Google’s signature slogan “Don’t be evil” has been laid to rest.
The publicly traded company behind the search giant morphed into Alphabet on Friday to better encompass its every-growing list of brands. Along with it came a new code of conduct for its employees, which doesn’t include its signature “Don’t be evil” motto.
Now, Alphabet expects its employees to “do the right thing,” like “follow the law, act honorably, and treat each other with respect.” That includes avoiding conflicts of interest, obeying the law and ensuring that money is “appropriately spent,” like on endless perks.
Although the phrase in that form has been retired, a version of it is still in use on Google’s (the company within Alphabet) philosophy section, with a bullet point declaring that it’s possible to “make money without being evil.”

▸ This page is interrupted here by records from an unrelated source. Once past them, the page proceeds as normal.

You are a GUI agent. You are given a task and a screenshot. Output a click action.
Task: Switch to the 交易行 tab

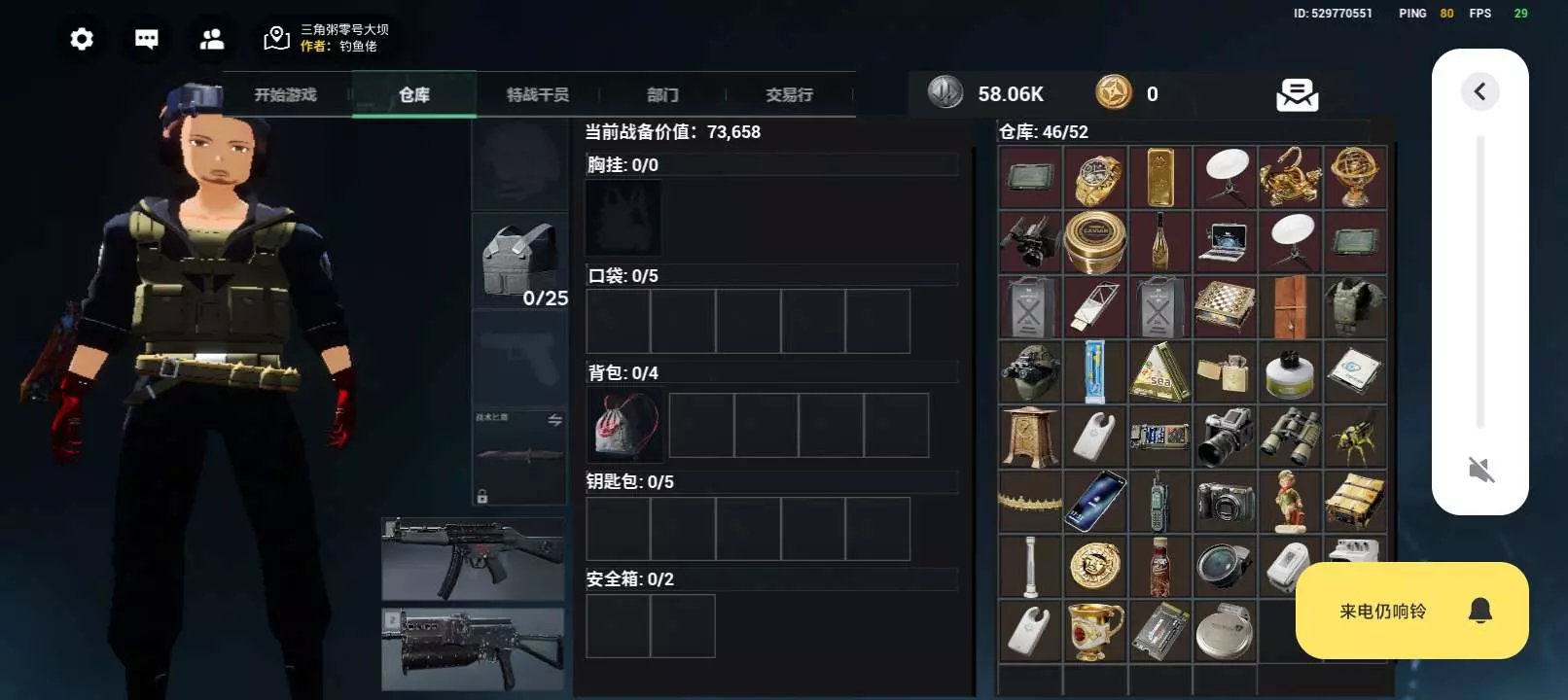pos(789,94)
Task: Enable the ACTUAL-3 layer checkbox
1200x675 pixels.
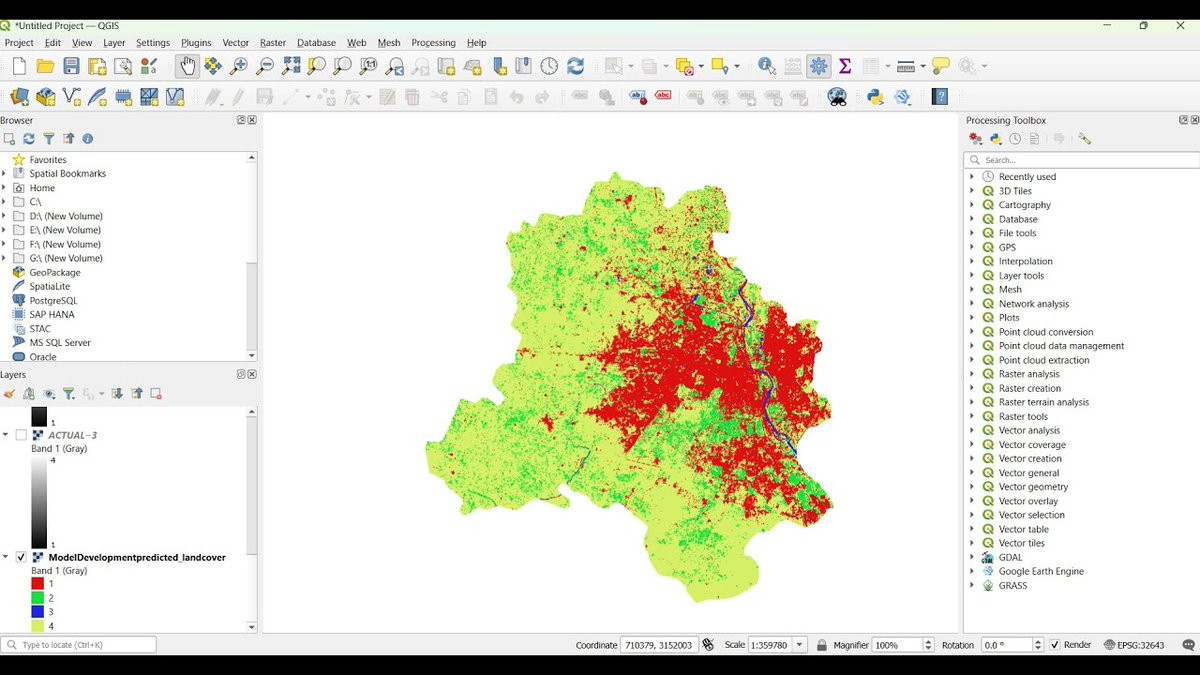Action: (x=21, y=435)
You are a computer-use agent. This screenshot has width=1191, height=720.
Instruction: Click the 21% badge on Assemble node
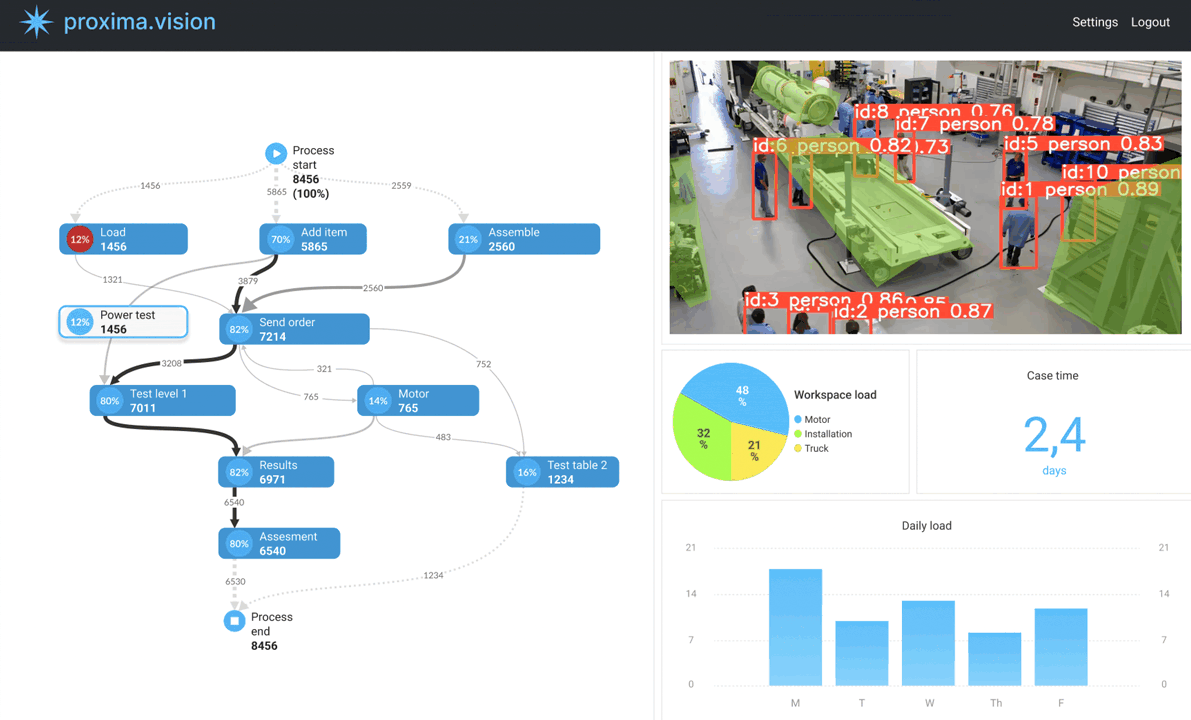coord(467,239)
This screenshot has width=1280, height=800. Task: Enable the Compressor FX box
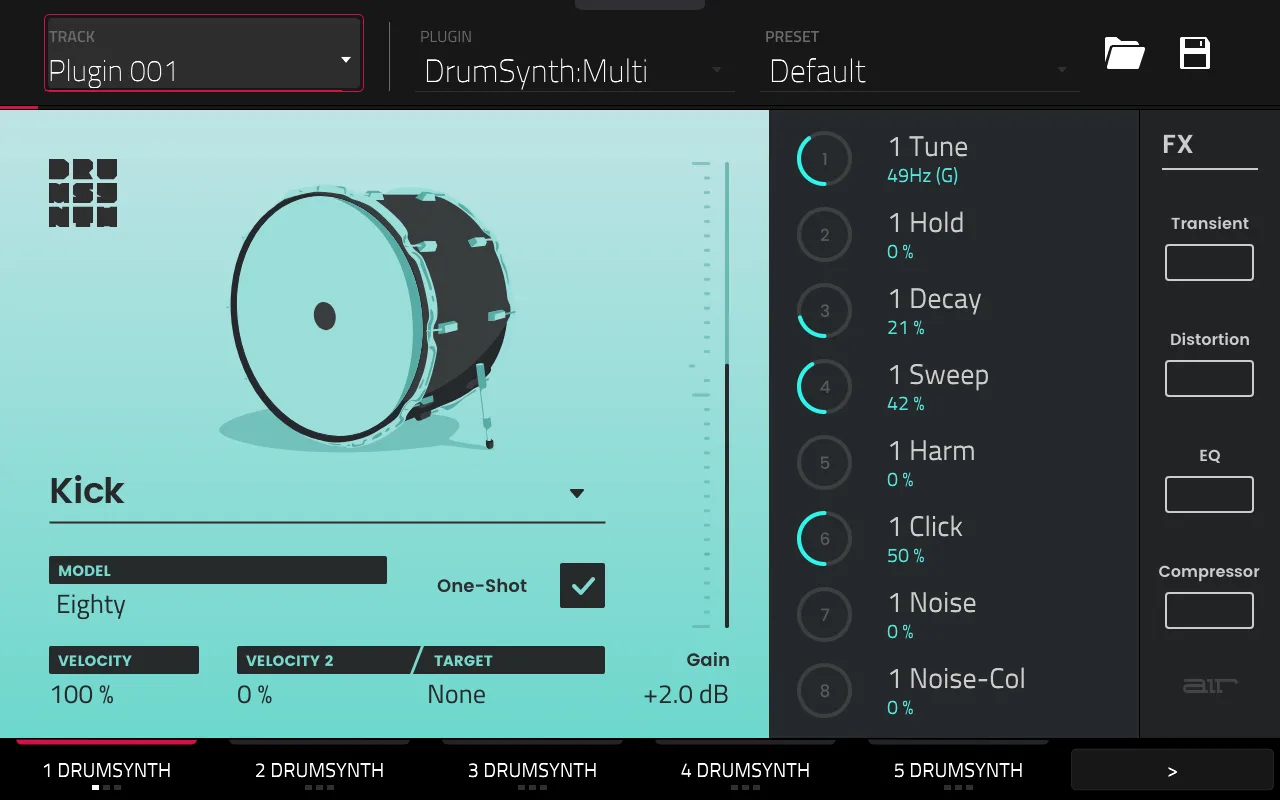[1209, 611]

While it’s an end of an era of one of Silicon Valley’s most iconic phrases, the motto will be forever remembered. The tale goes that an engineer thought of a version of the slogan in 2001 after Eric Schmidt, then Google’s freshly installed CEO, proposed a change to the company’s advertising policies.
The motto was threaded throughout the company, most prominently in Google’s IPO letter to the SEC in 2004 with a section bearing the phrase. “We believe strongly that in the long term, we will be better served—as shareholders and in all other ways—by a company that does good things for the world even if we forgo some short term gains,” it said.
“Don’t be evil” wasn’t without its critics. Google’s invasive privacy policies, tax breaks and advertising practices have been blasted as being ambiguous since what constitutes as “evil” has never been clearly defined by Google. Even CEO Larry Page admitted last November that the company has “outgrown” the statement.
That day has apparently come.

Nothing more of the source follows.